Total is 5,plus 1 my friend Tommy shot...Total now is 6


----------



## nx95240 (Nov 17, 2009)

buddy of my kill a 3 leg yote.  someone last year must shoot one leg off and it heal up..


----------



## Hammack (Nov 17, 2009)

if you mean all year long and not just during deer season I have killed 17.  Three since deer season started up.  So the count is 23


----------



## seminoleslayer (Nov 17, 2009)

two during turkey season called them in with a turkey call  25


----------



## seminoleslayer (Nov 17, 2009)

black one by friend 2 weeks ago  26


----------



## watashot89 (Nov 17, 2009)

I'll be posten a bunch the week after thanksgiving when we start trapping.


----------



## NoOne (Nov 17, 2009)

A black one=27


----------



## Public Land Prowler (Nov 17, 2009)

Yes all year..count is now up to 27 thanks guys..


----------



## timberghost1 (Nov 17, 2009)

got this 1 opening day right at daylight female 5 yrd shot and i gut shot her


----------



## capt stan (Nov 18, 2009)

One during turkey season and two during deer season so far this year.
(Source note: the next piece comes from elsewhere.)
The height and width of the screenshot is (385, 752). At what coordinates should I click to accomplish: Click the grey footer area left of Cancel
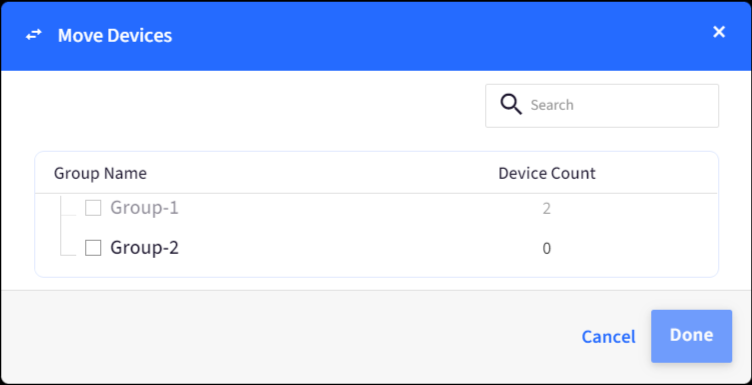tap(288, 337)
So thats 3 for me. I'll kill everyone I can! This one was a beast!!!!








That brings the count up to.....31 as the prior post didn't carry the number.


----------



## mark72 (Nov 18, 2009)

plus 1=32


----------



## deerslayer357 (Nov 18, 2009)

plus one that I shot on Halloween weekend, that makes 33.
mine was about 30 pounds, and was missing her right back leg from the hock down. (figured she got in a trap)


----------



## VETTE085 (Nov 18, 2009)

shot two last week-- total 35


----------



## famlytraprz (Nov 18, 2009)

caught 2 last night before the rain messed everything up so 37 it is


----------



## TurkeyManiac (Nov 18, 2009)

1 last Sunday am. 38


----------



## ayden's buddy (Nov 18, 2009)

Killed 2 this deer season seen more of them than I have deer. Total of 3 trying to kill everyone of them I see.


----------



## watashot89 (Nov 18, 2009)

deerslayer357 said:


> plus one that I shot on Halloween weekend, that makes 33.
> mine was about 30 pounds, and was missing her right back leg from the hock down. (figured she got in a trap)



Unless she was left in a trap for days and days, they wont eat their leg off. My guess would be a deer hunter with a bad shot. Theyll blast there leg off and think theyll go die, but coyotes are one tuff animal. I caught one last year in a trap with three legs, and the wound was almost completely healed.


----------



## NoOne (Nov 18, 2009)

watashot89 said:


> Unless she was left in a trap for days and days, they wont eat their leg off. My guess would be a deer hunter with a bad shot. Theyll blast there leg off and think theyll go die, but coyotes are one tuff animal. I caught one last year in a trap with three legs, and the wound was almost completely healed.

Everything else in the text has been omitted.